*** Opening Provided records ***
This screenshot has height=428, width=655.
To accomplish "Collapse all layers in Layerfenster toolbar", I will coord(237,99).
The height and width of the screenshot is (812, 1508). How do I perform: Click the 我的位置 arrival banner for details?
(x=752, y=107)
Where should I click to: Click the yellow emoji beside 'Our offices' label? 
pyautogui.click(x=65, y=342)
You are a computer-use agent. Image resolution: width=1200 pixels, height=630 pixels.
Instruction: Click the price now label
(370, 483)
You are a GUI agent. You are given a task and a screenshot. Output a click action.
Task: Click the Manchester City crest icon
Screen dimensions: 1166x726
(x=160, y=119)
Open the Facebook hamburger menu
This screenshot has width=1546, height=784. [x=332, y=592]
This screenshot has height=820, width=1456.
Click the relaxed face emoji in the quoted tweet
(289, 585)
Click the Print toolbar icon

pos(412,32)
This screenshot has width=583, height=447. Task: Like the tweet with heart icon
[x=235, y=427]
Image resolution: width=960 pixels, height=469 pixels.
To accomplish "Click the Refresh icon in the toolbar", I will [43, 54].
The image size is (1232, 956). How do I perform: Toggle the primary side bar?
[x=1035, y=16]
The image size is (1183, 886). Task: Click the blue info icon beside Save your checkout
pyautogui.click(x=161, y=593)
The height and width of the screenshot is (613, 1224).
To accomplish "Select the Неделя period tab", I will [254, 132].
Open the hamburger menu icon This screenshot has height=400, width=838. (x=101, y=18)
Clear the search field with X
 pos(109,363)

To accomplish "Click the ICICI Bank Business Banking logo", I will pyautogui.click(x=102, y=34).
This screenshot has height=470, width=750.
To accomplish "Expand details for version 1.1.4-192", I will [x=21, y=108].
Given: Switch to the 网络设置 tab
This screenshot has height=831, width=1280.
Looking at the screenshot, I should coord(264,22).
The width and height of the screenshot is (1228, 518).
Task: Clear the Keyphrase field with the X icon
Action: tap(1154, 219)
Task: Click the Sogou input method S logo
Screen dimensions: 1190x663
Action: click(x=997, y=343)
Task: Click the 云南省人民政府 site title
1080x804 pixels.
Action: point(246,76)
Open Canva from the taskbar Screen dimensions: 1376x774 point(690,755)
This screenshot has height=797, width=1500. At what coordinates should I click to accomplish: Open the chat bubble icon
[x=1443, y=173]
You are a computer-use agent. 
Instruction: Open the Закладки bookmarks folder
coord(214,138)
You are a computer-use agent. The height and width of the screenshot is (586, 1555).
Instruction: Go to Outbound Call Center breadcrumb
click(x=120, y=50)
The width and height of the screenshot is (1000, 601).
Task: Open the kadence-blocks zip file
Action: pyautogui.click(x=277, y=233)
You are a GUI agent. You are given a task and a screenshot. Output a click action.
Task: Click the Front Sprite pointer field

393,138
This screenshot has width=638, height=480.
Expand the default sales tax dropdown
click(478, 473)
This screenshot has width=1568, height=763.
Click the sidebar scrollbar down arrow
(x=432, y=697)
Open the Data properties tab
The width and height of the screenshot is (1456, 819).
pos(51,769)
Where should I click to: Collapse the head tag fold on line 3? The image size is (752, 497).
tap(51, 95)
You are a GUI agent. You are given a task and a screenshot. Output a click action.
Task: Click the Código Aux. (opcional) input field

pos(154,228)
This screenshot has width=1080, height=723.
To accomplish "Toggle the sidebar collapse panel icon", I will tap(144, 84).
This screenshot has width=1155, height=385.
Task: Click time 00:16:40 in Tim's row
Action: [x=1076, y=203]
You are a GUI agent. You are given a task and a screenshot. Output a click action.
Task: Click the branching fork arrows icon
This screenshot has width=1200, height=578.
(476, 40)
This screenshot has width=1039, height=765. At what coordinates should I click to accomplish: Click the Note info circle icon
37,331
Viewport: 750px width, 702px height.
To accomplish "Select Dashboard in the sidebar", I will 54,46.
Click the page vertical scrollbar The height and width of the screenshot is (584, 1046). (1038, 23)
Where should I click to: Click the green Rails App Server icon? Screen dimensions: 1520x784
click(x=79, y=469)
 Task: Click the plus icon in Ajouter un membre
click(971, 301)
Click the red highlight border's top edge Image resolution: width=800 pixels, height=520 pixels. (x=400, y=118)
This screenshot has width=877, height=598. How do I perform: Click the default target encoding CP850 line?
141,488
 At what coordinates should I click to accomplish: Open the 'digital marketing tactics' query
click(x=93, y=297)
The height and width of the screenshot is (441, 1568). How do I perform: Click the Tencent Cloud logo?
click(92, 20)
*** Closing Provided records ***
● **Exercise description**:
In the entries above, how many lines contain the word "Select"? Provide the number alone.

● **Expected output**:
2